- [TASK PROMPT] Display every line of the entries below that contains the word "dimensions".

- [RECORDS PROVIDED]

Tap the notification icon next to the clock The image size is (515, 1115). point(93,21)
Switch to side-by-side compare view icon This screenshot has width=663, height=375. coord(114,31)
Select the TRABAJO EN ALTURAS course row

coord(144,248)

...

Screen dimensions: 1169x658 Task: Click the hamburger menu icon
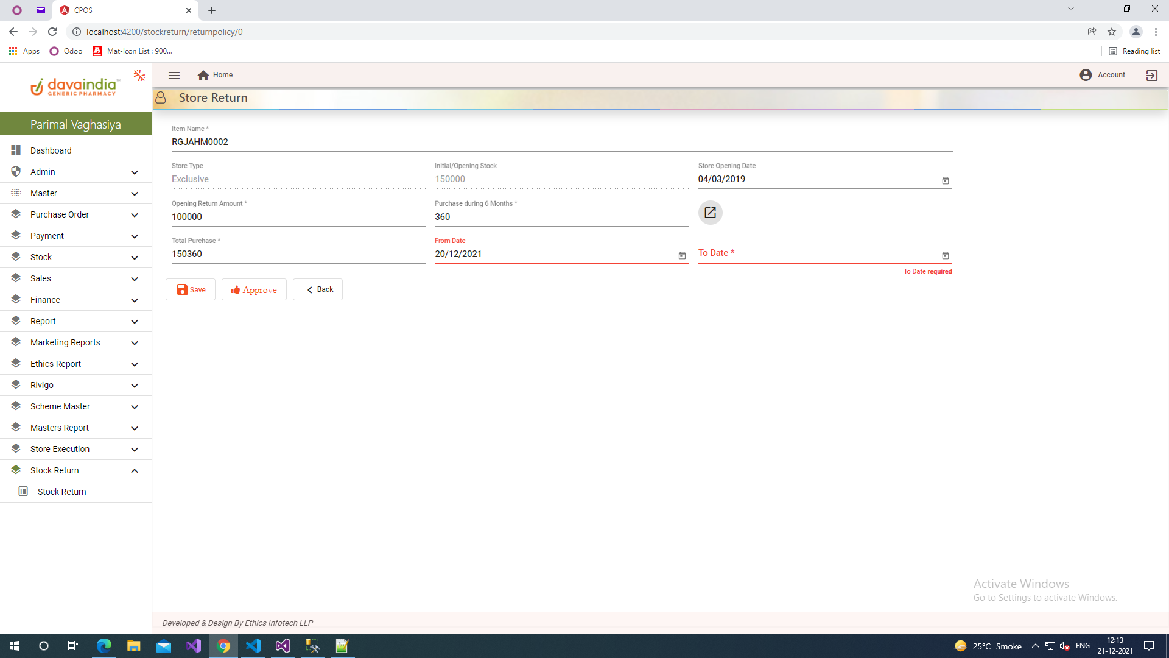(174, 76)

...

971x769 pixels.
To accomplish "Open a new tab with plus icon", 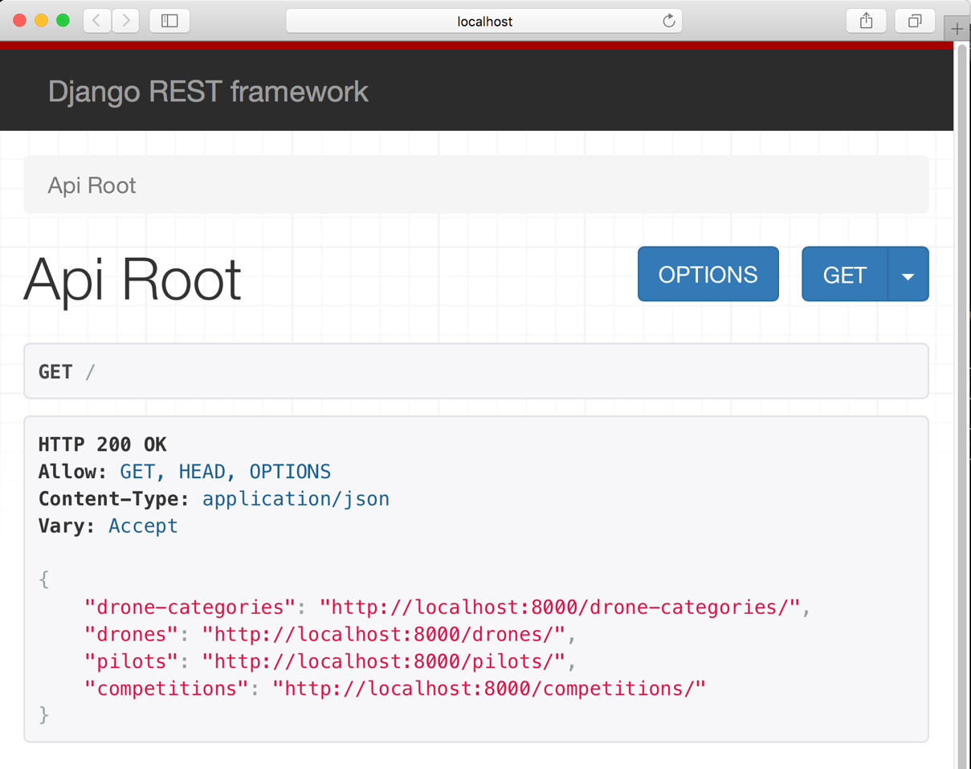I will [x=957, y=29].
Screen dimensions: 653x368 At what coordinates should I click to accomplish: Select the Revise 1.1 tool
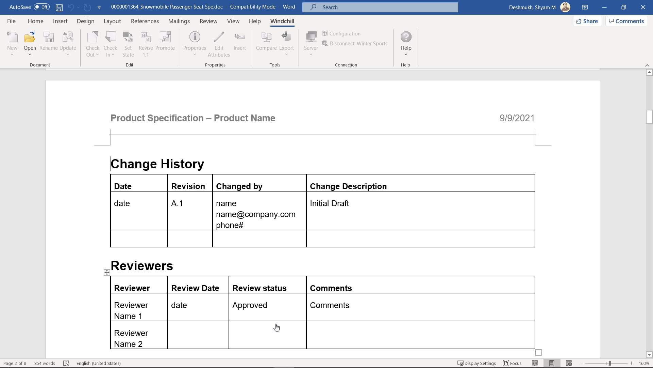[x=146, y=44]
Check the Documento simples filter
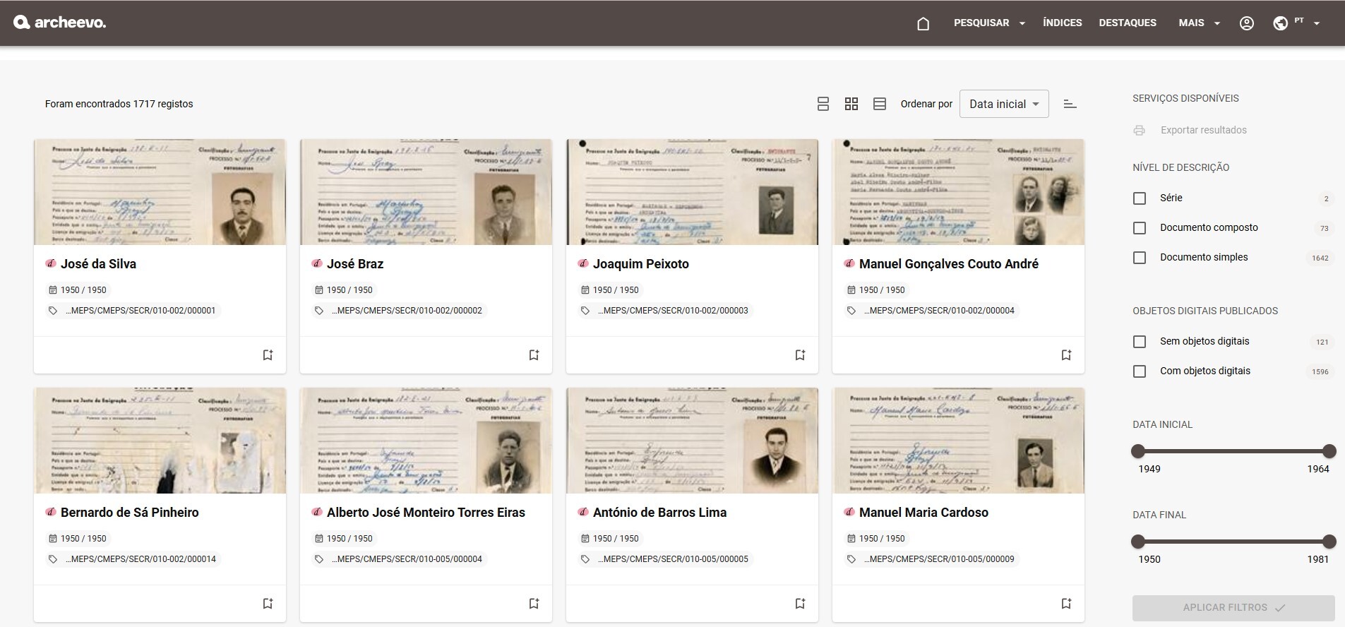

- [OUTPUT OF THE EXERCISE]
Screen dimensions: 1169x658 Task: Click the hamburger menu icon
Screen dimensions: 653x368 At what coordinates should I click to accomplish: Select the Revise 1.1 tool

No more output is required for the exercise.